→ **READING PASSAGE**
9. Array Extensions

The picamera.array module provides a set of classes which aid in constructing n-dimensional numpy arrays from the camera output. In order to avoid adding a hard dependency on numpy to picamera, the module is not automatically imported by the main picamera package and must be explicitly imported.

The following classes are defined in the module:

9.1. PiBaseOutput

class picamera.array.PiBaseOutput(camera, size=None)[source]

Base class for all custom output classes defined in this module.

This class is not intended for direct use, but is a useful base-class for constructing custom outputs. The write() method simply appends data to the buffer attribute until the flush() method is called which in descendent classes is expected to construct a numpy array from the buffered data.

close()[source]

Closes the stream and frees all resources associated with it.

flush()[source]

Does nothing in this implementation but can be overriden in descendent classes to do something after capture/recording is complete.

read(n=-1)[source]

Raises NotImplementedError as this is a write-only stream.

readable()[source]

Returns False, indicating that the stream doesn’t support read().

seek(offset, whence=0)[source]

Raises NotImplementedError as this is a non-seekable stream.

seekable()[source]

Returns False, indicating that the stream doesn’t support seek().

tell()[source]

Raises NotImplementedError as this output has no buffer.

truncate(size=None)[source]

Raises NotImplementedError as this output has no buffer.

writable()[source]

Returns True, indicating that the stream supports write().

write(b)[source]

This base implementation ignores the data and returns the number of bytes, pretending it has written them.

9.2. PiRGBArray

class picamera.array.PiRGBArray(camera, size=None)[source]

Produces a 3-dimensional RGB array from an RGB capture.

This custom output class can be used to easily obtain a 3-dimensional numpy array, organized (rows, columns, colors), from an unencoded RGB capture. The array is accessed via the array attribute. For example:

import picamera
import picamera.array

with picamera.PiCamera() as camera:
    with picamera.array.PiRGBArray(camera) as output:
        camera.capture(output, 'rgb')

→ **AIM**
Answer these questions from the picamera array extensions page above:
1. Why doesn't the main picamera package import the picamera.array module automatically?
2. What value does the readable() method of PiBaseOutput return?
3. How is the 3-dimensional array produced by PiRGBArray organized?

→ **DATA BLOCK**
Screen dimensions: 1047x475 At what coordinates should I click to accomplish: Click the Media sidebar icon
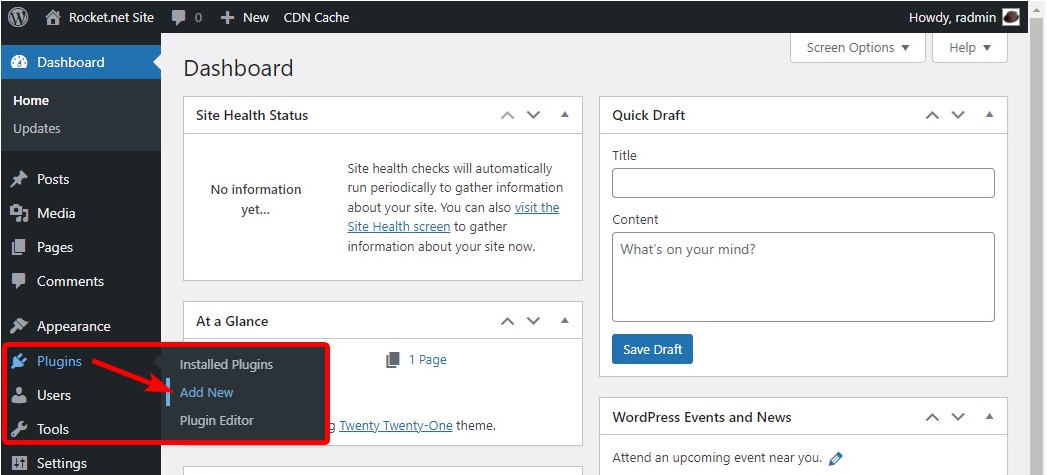point(19,213)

→ **THE RESULT**
1. It isn't imported automatically so that picamera doesn't gain a hard dependency on numpy.
2. It returns False, meaning the stream doesn't support read().
3. It is organized as (rows, columns, colors).